EXERCISE PROMPT:
Continue the passage below about a hollow cylindrical spaceship that uses superconducting walls to steer cosmic rays away from its crew, starting right after its final sentence.

Well, suppose we build the ship as a hollow cylinder, about as wide as it is tall, and make the walls of that cylinder thick enough to hold all the crew and supply compartments. That gives us two walls, one on the outside of the cylinder, and one on the inside. I have an earlier-posted aircraft-body idea (linked) that is not hugely dissimilar from this one, so refer to it for a better picture. (The linked page has a linked picture, with a description that likely deserves to be [marked-for-tagline]: "I can see it, and I *still* don't believe it!") This spaceship cylinder, though, is a LOT larger than the aircraft body. Please keep that in mind.

We actually want to double-up on those walls. What we now do is make sure those walls are thoroughly insulated, and lower their temperatures so they become superconductive. The next paragraph concerns the outermost and innermost walls, with respect to the overall cylindrical spaceship.

We can now generate a very powerful magnetic field, using the spaceship walls as a giant "single-turn coil". The strongest part of the magnetic field is in the hollow of the cylinder.

The inner parts of the doubled walls are also superconductive, but we don't run a current through them. They exist to prevent the magnetic field generated by the outer walls from penetrating and causing problems in the crew and storage compartments.

Per the Inverse-Square Law, the farther away from the spaceship, the weaker its magnetic field will be. Also, the stronger the magnetic field AT the spaceship, the huger will be the overall magnetic field, in terms of being able to affect cosmic rays.

If the overall field is large enough, the path of those charged particles will TEND to be curved such that they pass through the hollow of the cylindrical spaceship, completely bypassing the crew and storage compartments.

PROVIDED MATERIAL:

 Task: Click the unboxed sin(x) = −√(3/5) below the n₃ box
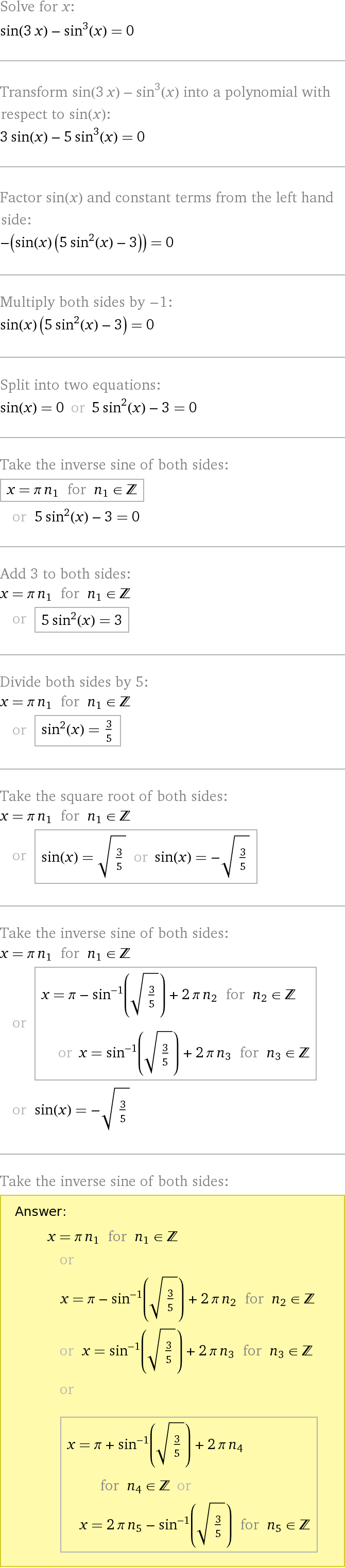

...

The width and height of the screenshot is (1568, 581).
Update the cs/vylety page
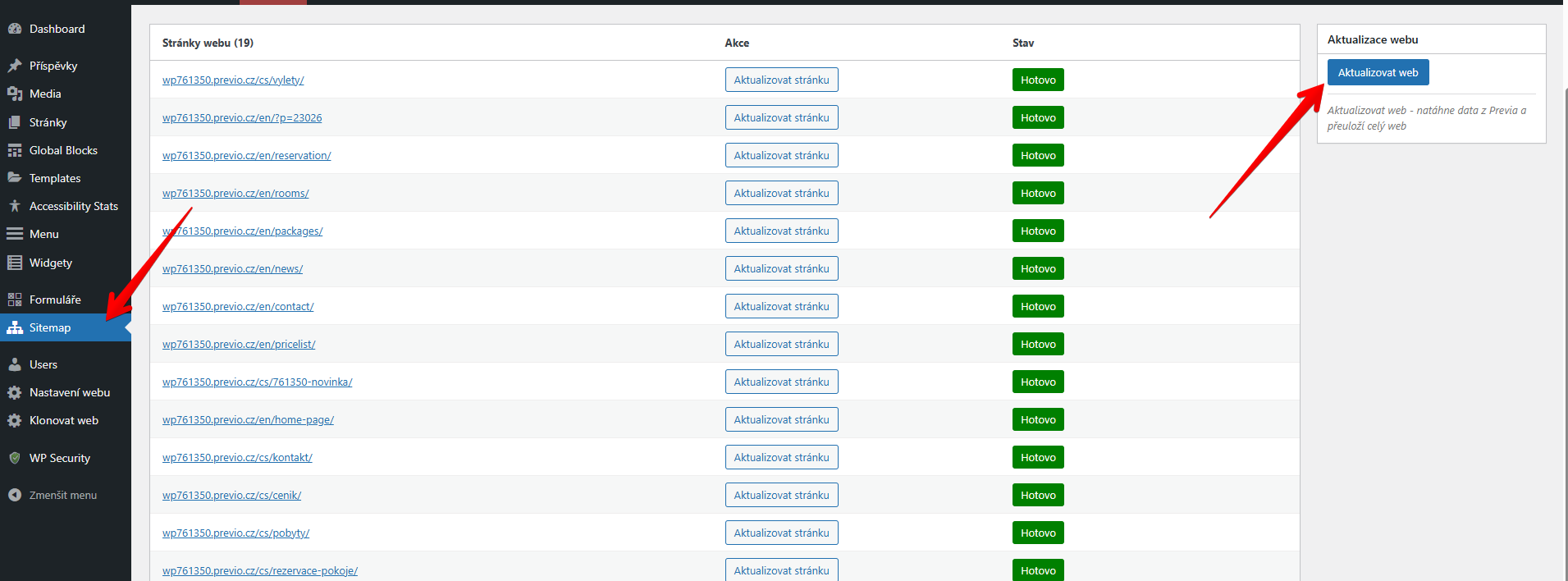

EXERCISE OUTPUT:
 — Vernon, May 29 2015

Reminding Idea Cosmic_20ray_20protection
As mentioned in the main text. [Vernon, May 29 2015]

Cylindrical aircraft body Cylindrical_20Aircraft_20Body
As mentioned in the main text. [Vernon, May 29 2015]

 Actually, I think you want to power inner and outer coils. If the same current is in both in the same direction, the net magnetic field between them will be close to 0. If the width of the passenger compartment is small in relation to the diameter of the cylinder fields can cancel very well. As the curvature is greater in comparison to the size, the field will be stronger, the magnetic field will increase near the inner and outer walls.

An unpowered superconductor would act as a Faraday cage with doesn't stop static magnetic fields. A steal box can shield it's contents from a magnetic field, but it would surely saturate at the levels that we're talking about. Then again, some ferromagnetic shielding might be just the thing to get rid of or reduce the uneven uneven magnetic filed between the inner and outer walls.
 — scad mientist, May 29 2015

 [scad mientist], I specified using 2 sets of walls partly because I was unsure about there being zero field inside the "outer" wall. Also, I think you are misinterpreting something (but easy to do without a diagram). Here's an ASCII sketch representing the description in the main text: //=\\ . . . . . //=\\ ||=|| . . . . . ||=|| ||=|| . . . . . ||=|| ||=|| . . . . . ||=|| ||=|| . . . . . ||=|| \\=// . . . . . . \\=// The = signs represent the crew and storage compartment regions of the cylinder. The dots occupying the interior hollow of the overall cylinder should be ignored; they are only there so space the cylinder walls apart. The leftmost and rightmost vertical bars are the SAME outermost wall of the overall cylinder. The vertical bars adjacent to the dots are the SAME innermost wall of the overall cylinder.

 While not specifically stated in the main text, a cylinder has an END-edge, which in this case is implied by the various slash characters. The innermost and outermost walls connect at the top and bottom of the cylinder (not portrayed).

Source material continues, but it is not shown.